Extracted data START

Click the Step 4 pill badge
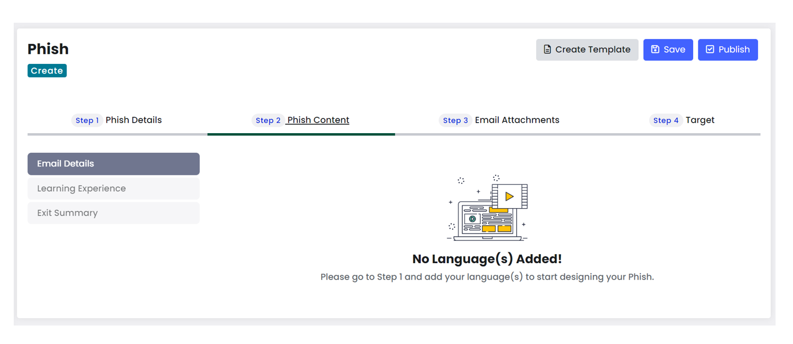The width and height of the screenshot is (793, 344). point(666,120)
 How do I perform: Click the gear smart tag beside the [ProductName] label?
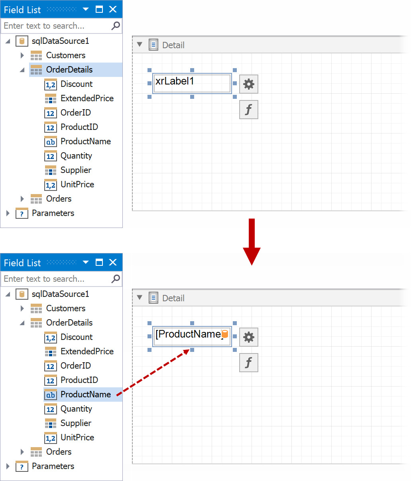click(x=249, y=337)
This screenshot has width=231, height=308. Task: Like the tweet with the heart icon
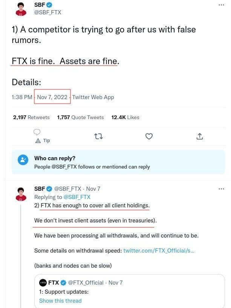pos(149,136)
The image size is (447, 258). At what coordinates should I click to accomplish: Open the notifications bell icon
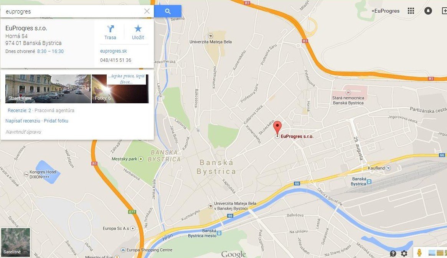point(428,11)
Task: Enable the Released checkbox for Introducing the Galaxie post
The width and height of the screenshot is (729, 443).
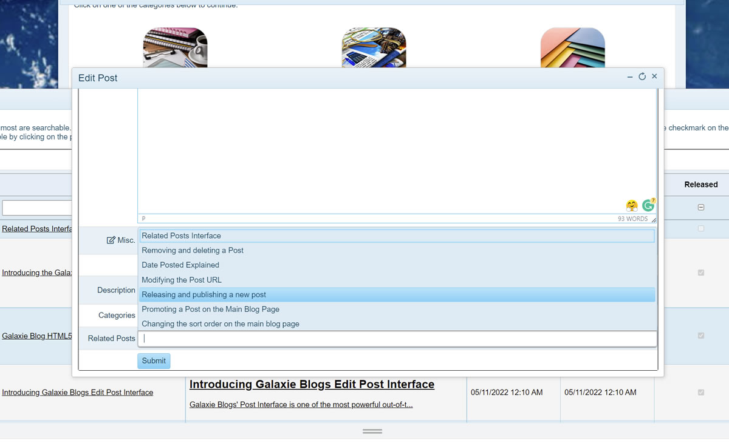Action: pos(701,272)
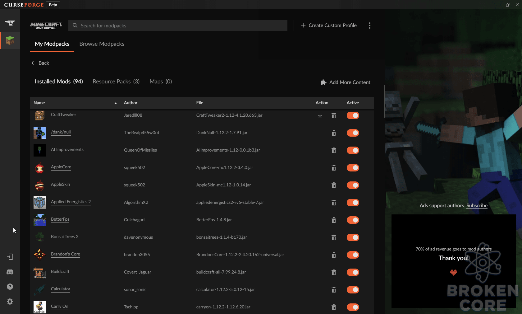Disable the CraftTweaker mod toggle
Screen dimensions: 522x314
(x=353, y=115)
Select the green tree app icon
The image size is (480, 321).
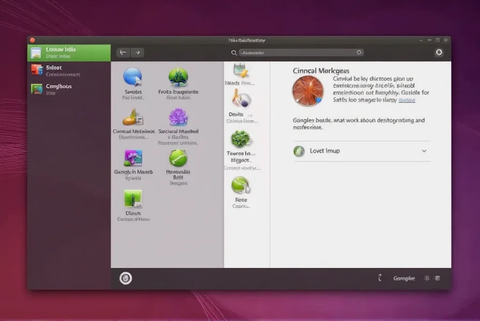(178, 78)
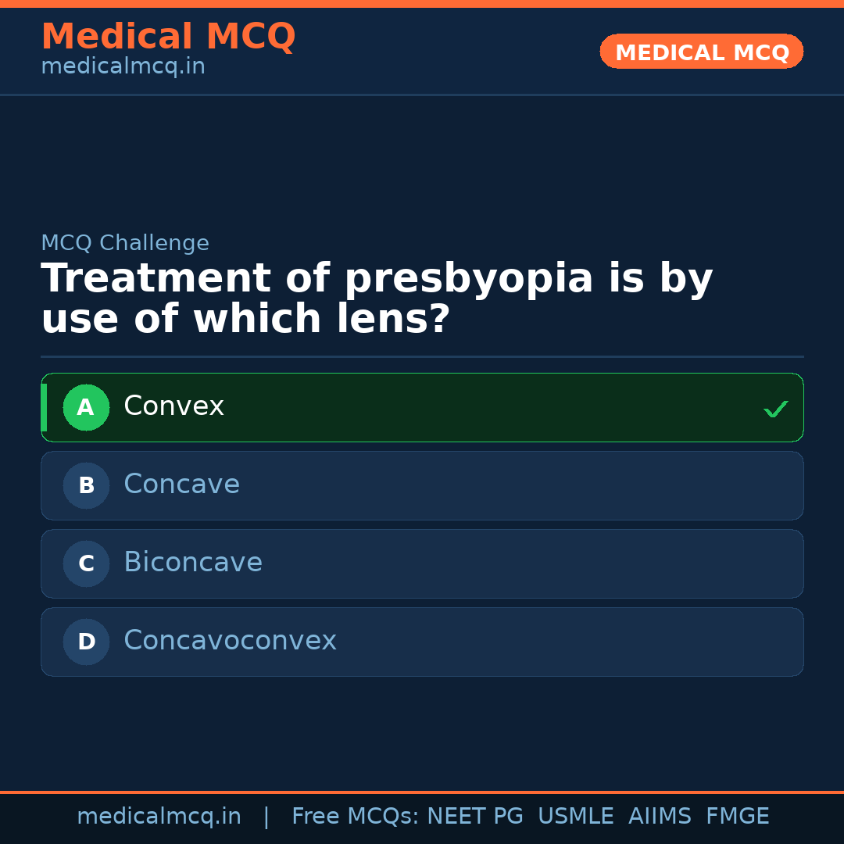
Task: Click the Free MCQs footer label
Action: coord(355,817)
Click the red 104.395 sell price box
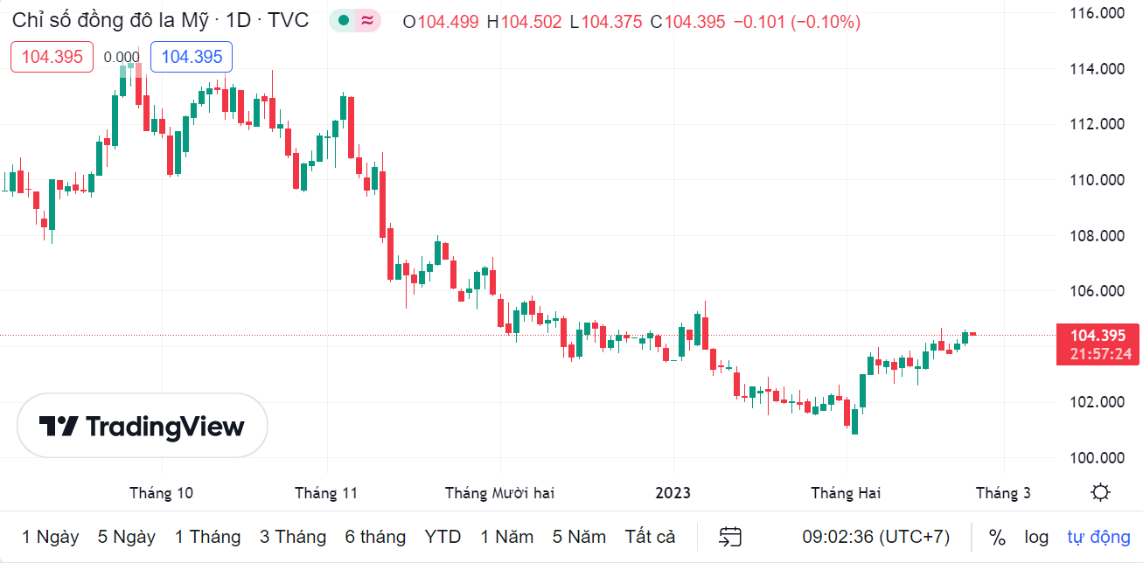The height and width of the screenshot is (563, 1143). click(52, 57)
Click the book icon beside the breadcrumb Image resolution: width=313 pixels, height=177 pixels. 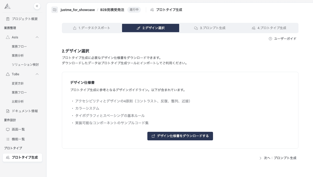tap(55, 10)
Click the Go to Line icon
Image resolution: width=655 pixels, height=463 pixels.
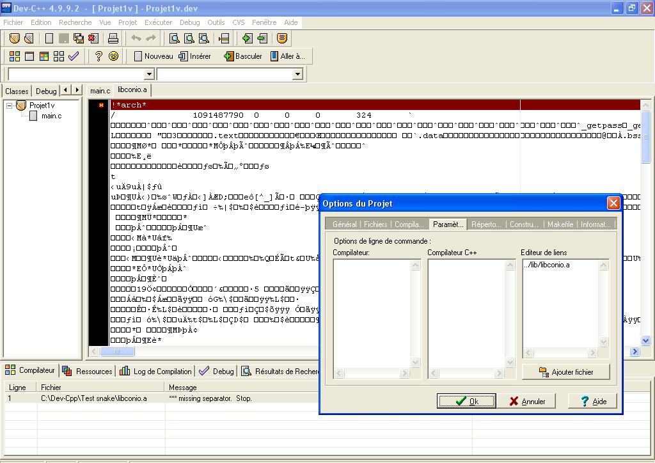tap(224, 38)
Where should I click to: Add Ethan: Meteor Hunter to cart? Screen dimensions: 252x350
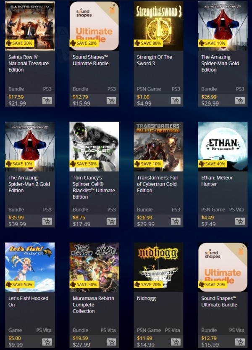pos(240,221)
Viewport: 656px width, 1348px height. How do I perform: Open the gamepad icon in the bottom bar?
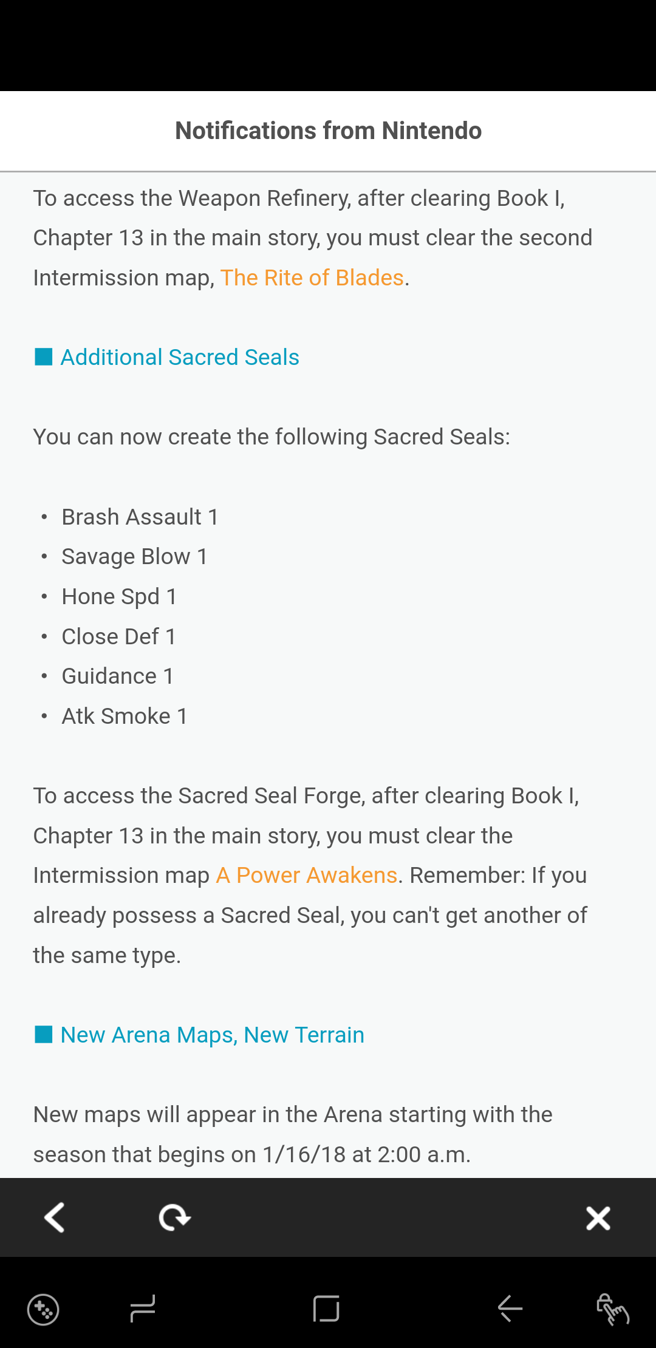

Extracted data END

» **What the task requires**: The copy you give must run from the line containing "Where should I" through the last line of the records, exactly, with the pictures left out.

» **Response**:
Where should I click to: Add Ethan: Meteor Hunter to cart? Screen dimensions: 252x350
pos(240,221)
Viewport: 656px width, 1348px height. How do I perform: Open the gamepad icon in the bottom bar?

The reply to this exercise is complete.